Keeping 'Em Down on the Farm
By Stewart TruelsenIn 1918, an author named Ernest Groves lamented the fact that young people were being lured from the country to America's fast-developing cities. In his book, "Rural Problems of Today", Groves blamed the exodus on the automobile and moving pictures, They created what he called "an environment of excitement, a life reveling in noise and change."
Said Groves, "The faculty of any agricultural college is familiar with the farmer's son who has been taught never to return to the farm after graduation from college."
Groves was right, but maybe not for the right reasons. Beginning in 1936 and continuing to the present day, the number of farms and farmers has been in a downward trend.
It wasn't just the lure of city life that caused this to happen, however. The tremendous growth in farm productivity during this period meant that fewer farmers were needed.

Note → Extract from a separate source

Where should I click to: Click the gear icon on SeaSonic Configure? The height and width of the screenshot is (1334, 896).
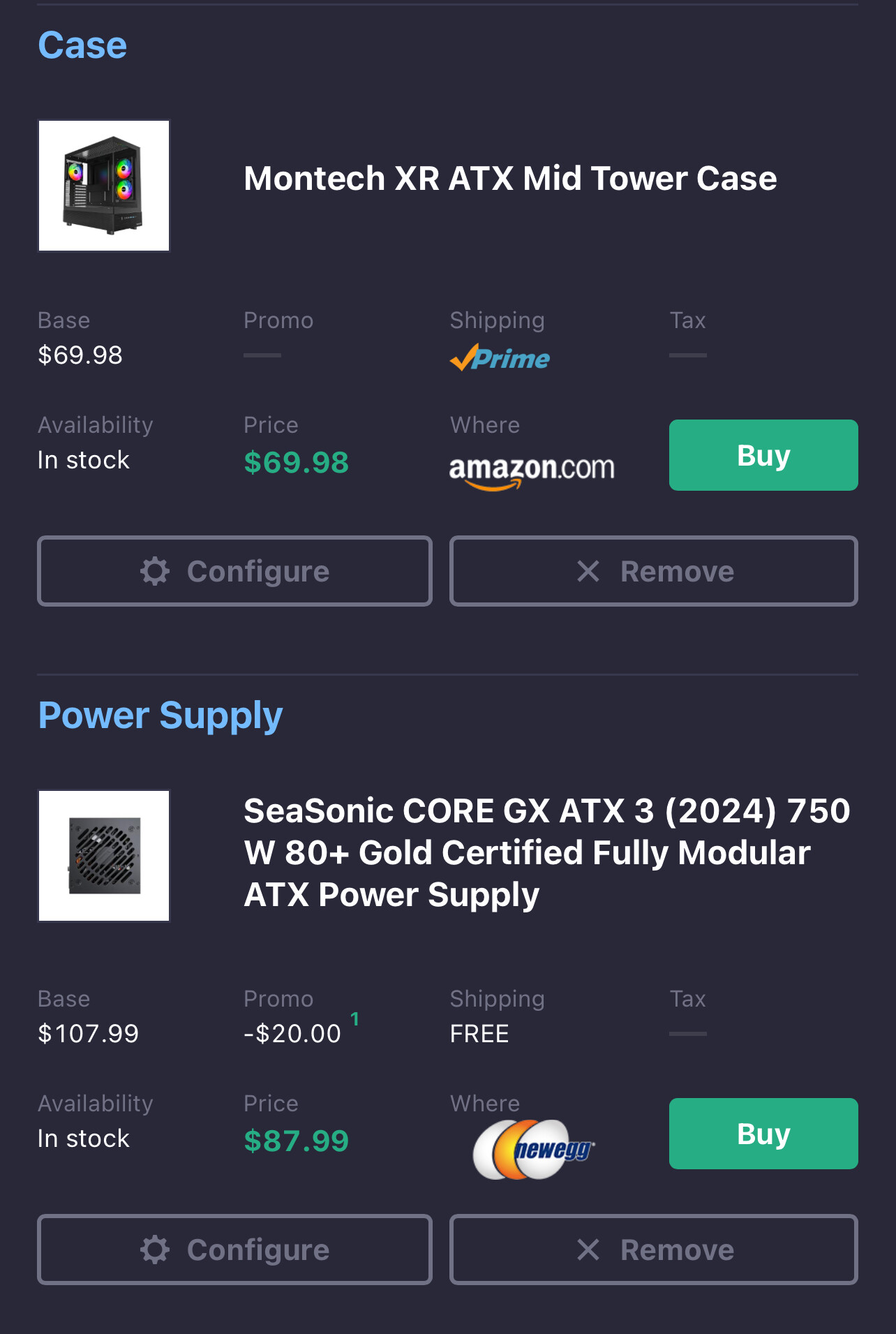click(x=155, y=1250)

If Groves were writing today, he might be writing instead about the lure of the rural environment. A lot of people are tired of the noise and constant change of urban living, and wouldn't mind a little less excitement.
But what about the exodus from farming? Is it still continuing? According to USDA's 1996 Agriculture Fact Book, there are 2.04 million farms and the number is declining a percent or two each year.

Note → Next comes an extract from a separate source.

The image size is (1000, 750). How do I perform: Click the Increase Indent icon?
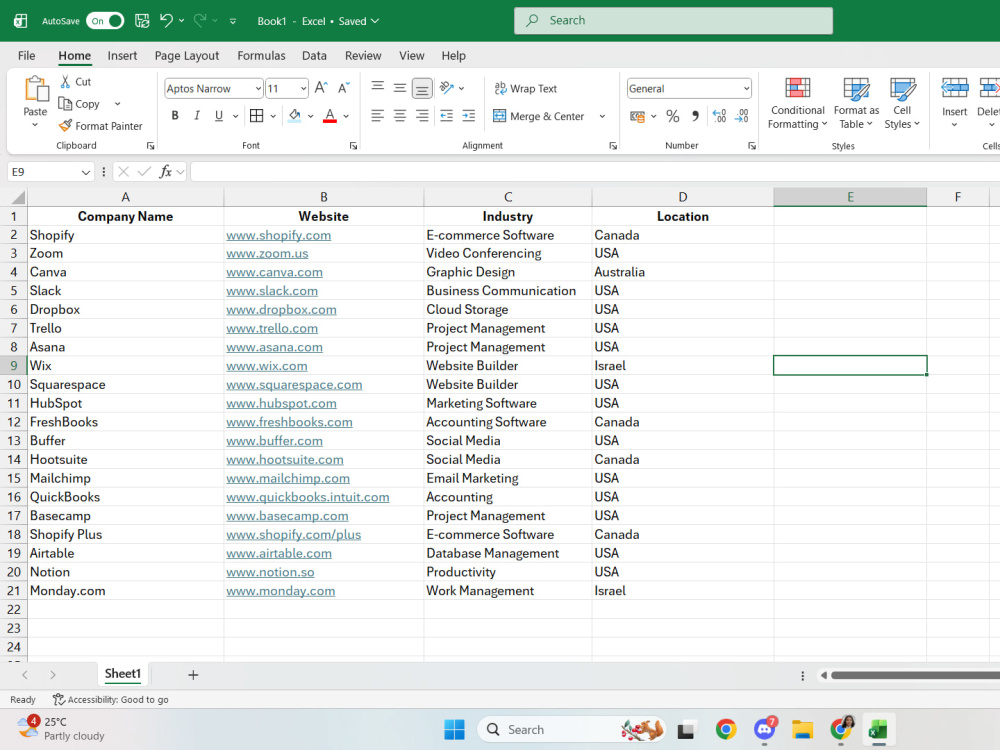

Distinguished agricultural economist Luther Tweeten of The Ohio State University says, "The great farm-urban exodus is over in the sense that millions of people have left agriculture over the years, but there are relatively few left that are going to make that transition."
In fact, Tweeten says the number of commercial farms is growing slightly. Commercial farms account for about 20 percent of the farms but 80 percent of farm output.
Small farms are continuing to decline and affect the overall trend because there are so many of them. Small farms are a way of life more than a business. The operators typically lose money farming and support themselves with off-farm employment.
"The group we ought to be concerned about is what we call the disappearing middle," says Tweeten. "That's sort of the traditional mid-size family farm that many of us have in mind in our image of what a family farm is."
Some of the mid-size farms graduate in size to become commercial farms. Commercial farms are still family operations. Larger-than-family farm corporations make up the last of Tweeten's categories and they account for just a tiny fraction of farms.
The pressures on farmers today are enormous – urbanization, government regulation, taxes and the uncertainties of the market and weather. In order to make a profit, farm operators have to be resilient, efficient, adaptive and able to compete on the world market. With that, we are lucky we have as many farmers as we do.
Stewart Truelsen is director of broadcast services for the American Farm Bureau Federation.